* Begin Selection *

Hungarian Cemetery
A Promise To Keep In A Budapest Graveyard
STEVE LIPMAN
A section of the
overgrown Kozma Street Synagogue before Michael Perl’s cleanup project got
going, top. Above, the restored section. Photos courtesy of Michael Perl
As a 13-year-old middle school student from Sydney, Australia, Michael Perl
visited Hungary for the first time in 1984 with his Hungarian-born, Holocaust
survivor father. They walked around Budapest’s sprawling Kozma Street Jewish
cemetery, where Perl’s great-grandparents and great-great-grandparents and
“many other relatives” are buried.
The grounds, says Perl, who moved to the United States 20 years
ago and works as a portfolio manager, were in good shape. “It left a deep
impression on me.”
Eight years ago, Perl went back to the cemetery again. Most of
the 190-acre site was now overgrown with trees and above-ground roots and
weeds, and the gravestones were covered with ivy; the area was largely
impenetrable. “You could not walk in most of the sections. You had to jump over
trees and under bushes.
“I decided that I wanted to do something” to improve the
condition of the cemetery, Perl said one recent afternoon, sitting in an office
of his investment firm in Midtown.
After spending a few years balancing the needs of his business
with research on the basics of cemetery renovation, Perl, now 48, kept the
promise he made to himself.

* End Selection *

**Exercise 1:**
Answer these questions from the cemetery article:
(a) How old was Michael Perl when he first visited Hungary?
(b) How many acres does the cemetery site cover?
(c) Where was Perl sitting when he spoke about his decision?
**Exercise 2:**
Reproduce, word for word, the stretch of the cemetery article from "Eight years ago, Perl" through "and under bushes.".

* Begin Data shown *

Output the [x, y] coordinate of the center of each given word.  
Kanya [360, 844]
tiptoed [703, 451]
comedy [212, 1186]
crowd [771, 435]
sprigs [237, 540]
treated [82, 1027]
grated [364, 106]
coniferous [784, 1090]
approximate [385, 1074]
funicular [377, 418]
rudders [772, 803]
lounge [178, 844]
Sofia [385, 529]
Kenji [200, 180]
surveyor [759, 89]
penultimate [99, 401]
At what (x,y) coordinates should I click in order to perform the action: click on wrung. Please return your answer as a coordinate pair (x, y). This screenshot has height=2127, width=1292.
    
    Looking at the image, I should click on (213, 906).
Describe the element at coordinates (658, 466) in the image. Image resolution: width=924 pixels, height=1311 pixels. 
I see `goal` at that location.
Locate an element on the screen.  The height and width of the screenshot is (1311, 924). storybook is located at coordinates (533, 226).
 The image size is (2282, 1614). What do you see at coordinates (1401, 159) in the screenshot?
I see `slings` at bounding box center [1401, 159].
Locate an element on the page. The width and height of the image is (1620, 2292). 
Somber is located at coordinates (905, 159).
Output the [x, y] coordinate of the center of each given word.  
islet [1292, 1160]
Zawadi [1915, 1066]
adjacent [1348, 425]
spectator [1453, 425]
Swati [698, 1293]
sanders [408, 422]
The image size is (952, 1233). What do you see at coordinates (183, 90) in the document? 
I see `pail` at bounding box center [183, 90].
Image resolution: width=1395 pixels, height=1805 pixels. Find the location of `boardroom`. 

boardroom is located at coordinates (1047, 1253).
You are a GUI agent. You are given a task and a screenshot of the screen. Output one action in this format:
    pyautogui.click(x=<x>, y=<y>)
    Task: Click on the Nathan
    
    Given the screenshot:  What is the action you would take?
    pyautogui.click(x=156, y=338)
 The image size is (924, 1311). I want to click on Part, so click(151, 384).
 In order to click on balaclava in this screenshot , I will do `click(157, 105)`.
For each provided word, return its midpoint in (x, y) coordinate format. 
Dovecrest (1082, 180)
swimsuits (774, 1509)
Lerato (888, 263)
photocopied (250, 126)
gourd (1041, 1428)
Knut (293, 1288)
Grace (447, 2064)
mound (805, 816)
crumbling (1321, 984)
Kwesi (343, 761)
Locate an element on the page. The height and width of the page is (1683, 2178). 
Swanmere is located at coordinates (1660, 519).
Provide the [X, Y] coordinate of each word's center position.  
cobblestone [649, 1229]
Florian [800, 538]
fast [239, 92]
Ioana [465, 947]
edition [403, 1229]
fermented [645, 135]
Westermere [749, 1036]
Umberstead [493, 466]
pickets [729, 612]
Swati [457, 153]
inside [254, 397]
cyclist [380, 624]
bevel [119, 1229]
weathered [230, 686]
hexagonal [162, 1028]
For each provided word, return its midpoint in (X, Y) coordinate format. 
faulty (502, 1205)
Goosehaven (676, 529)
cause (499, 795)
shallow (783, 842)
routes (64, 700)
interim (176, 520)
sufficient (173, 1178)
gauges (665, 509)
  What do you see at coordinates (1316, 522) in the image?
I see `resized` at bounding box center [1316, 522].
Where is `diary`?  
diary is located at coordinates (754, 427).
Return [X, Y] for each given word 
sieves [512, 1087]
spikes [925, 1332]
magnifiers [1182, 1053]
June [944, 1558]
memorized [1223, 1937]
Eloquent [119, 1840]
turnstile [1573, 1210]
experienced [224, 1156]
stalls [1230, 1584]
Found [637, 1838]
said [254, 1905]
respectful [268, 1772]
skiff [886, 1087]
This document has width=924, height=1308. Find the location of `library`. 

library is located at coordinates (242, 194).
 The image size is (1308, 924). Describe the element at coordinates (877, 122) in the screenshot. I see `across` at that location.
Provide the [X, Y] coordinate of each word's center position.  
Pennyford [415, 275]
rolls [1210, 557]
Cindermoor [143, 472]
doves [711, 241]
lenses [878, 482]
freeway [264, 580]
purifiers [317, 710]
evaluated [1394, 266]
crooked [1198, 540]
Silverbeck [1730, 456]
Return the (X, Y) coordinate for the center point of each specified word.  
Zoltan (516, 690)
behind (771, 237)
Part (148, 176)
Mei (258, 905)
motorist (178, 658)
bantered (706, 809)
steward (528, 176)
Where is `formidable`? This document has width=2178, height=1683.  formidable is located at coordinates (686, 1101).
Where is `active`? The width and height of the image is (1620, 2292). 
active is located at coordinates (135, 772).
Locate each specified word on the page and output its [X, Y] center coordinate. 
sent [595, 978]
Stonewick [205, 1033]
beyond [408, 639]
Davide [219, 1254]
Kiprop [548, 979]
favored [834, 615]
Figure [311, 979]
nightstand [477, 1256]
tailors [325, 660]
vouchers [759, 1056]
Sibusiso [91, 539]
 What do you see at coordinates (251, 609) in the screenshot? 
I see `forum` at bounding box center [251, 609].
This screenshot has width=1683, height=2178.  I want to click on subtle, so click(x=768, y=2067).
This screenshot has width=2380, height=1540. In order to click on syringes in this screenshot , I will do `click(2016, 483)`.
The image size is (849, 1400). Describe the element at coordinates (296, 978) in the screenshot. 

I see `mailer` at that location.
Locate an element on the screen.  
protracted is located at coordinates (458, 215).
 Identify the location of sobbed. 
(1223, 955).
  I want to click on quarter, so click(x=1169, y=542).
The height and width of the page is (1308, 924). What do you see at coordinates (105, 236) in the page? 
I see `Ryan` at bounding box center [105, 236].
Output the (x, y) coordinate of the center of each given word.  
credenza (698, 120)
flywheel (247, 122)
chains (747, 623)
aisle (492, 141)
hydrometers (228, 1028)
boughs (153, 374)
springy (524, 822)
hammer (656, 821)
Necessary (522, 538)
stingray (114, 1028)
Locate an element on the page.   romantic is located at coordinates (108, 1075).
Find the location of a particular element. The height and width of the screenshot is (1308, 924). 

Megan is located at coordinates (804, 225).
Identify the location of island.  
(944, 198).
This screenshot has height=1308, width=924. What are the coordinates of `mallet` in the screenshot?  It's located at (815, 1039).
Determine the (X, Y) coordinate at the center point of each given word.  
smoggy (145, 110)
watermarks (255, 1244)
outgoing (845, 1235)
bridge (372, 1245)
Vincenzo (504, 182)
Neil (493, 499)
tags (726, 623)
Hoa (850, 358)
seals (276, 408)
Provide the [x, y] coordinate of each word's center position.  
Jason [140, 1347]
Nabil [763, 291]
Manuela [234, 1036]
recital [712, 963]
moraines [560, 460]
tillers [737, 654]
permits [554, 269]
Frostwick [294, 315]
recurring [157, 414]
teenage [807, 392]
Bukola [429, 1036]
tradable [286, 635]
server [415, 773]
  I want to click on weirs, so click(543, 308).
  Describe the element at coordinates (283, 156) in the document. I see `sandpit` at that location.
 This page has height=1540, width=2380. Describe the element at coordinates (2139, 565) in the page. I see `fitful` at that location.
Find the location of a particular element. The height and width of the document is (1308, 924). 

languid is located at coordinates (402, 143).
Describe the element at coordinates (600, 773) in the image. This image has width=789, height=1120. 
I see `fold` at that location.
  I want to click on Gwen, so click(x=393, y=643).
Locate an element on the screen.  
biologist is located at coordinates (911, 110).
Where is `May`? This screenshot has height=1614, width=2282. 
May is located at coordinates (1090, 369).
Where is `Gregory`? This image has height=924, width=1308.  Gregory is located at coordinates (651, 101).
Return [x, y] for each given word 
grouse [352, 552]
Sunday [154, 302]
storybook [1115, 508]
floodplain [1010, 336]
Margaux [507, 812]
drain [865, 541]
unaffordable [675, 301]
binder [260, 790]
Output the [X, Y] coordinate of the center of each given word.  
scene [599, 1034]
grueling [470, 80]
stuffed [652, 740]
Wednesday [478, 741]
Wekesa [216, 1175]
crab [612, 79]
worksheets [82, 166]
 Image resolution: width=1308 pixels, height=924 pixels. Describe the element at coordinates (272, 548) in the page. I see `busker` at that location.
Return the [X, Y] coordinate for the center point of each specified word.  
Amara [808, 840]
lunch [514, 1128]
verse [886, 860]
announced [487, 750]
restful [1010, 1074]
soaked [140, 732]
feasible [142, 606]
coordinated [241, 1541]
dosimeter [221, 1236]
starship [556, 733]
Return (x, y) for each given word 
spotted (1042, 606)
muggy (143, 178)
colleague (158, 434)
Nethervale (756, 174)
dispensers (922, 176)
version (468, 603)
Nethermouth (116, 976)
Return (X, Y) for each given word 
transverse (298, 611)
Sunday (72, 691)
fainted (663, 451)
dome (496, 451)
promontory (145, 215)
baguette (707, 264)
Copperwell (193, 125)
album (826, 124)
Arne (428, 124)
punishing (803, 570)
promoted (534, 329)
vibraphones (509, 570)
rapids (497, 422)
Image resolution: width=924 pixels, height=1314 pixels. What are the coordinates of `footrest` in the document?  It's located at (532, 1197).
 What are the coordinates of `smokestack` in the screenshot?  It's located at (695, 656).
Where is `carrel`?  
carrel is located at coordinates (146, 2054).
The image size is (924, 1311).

* End Data shown *

**Written answer 1:**
(a) He was 13.
(b) It covers 190 acres.
(c) He was sitting in an office of his investment firm in Midtown.

**Written answer 2:**
Eight years ago, Perl went back to the cemetery again. Most of
the 190-acre site was now overgrown with trees and above-ground roots and
weeds, and the gravestones were covered with ivy; the area was largely
impenetrable. “You could not walk in most of the sections. You had to jump over
trees and under bushes.